Artículo en Inglés | MEDLINE | ID: mdl-31244781

RESUMEN

A longitudinal observational study was performed comparing BMD and body composition in Turner syndrome girls before and after 1 year of HRT treatment. Whole body BMD, femur neck BMD, total hip BMD, and lean mass were significantly increased, but there was no difference in fat mass, and lumbar spine BMD. Purpose: Low bone mineral density (BMD) is one of the major health problems in Turner syndrome (TS) patients, and a certain percentage of TS girls are treated with hormone replacement therapy (HRT) to improve their BMD, among other health benefits. While it is generally accepted that HRT improves BMD and body composition in adolescent and young adult TS patients, studies of HRT in Chinese TS patients are limited. Methods: To investigate the effects of HRT in Chinese TS girls, we performed a longitudinal observational study which compared measurement of BMD and body composition by dual energy X-ray absorptiometry (DXA) using a Lunar DXA densitometer in 20 Chinese adolescent and young adult TS patients (average age = 18) before and after 1 year of HRT treatment.
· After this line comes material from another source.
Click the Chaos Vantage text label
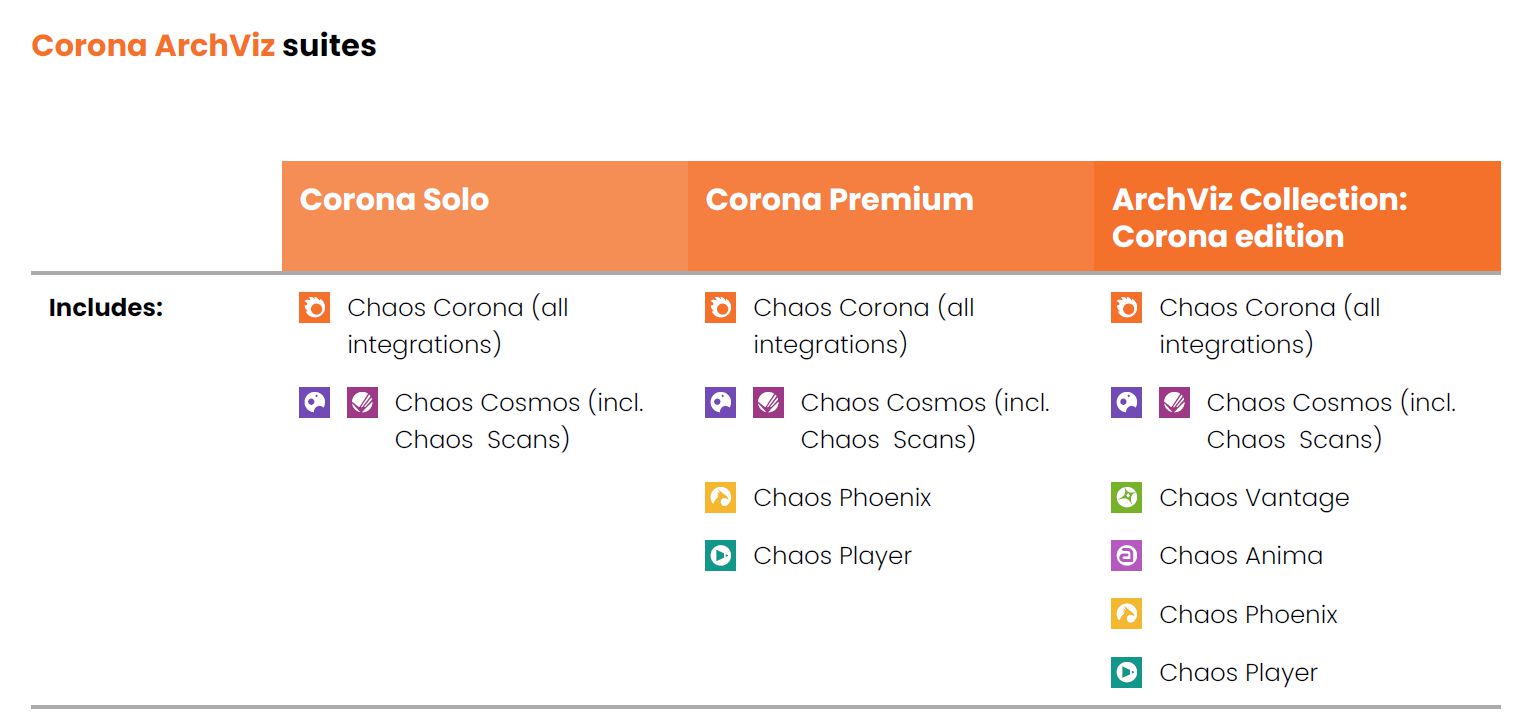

Results: Whole body BMD (0.85 vs. 0.87 g/cm2, P < 0.001), femur neck BMD (0.6 vs. 0.62 g/cm2, P = 0.02), total hip BMD (0.68 vs. 0.71 g/cm2, P = 0.003) and whole body lean mass (30.39 vs. 31.66 kg, P = 0.002) were significantly increased in these patients after 1 year HRT treatment, but there was no difference in whole body fat mass, android:gynoid ratio and lumbar spine BMD. Conclusions: In summary, our study found that HRT was an effective way to increase whole body BMD, femur neck BMD, total hip BMD and whole body lean mass in Chinese TS girls, with no effect on whole body fat mass, android:gynoid ratio or lumbar spine BMD.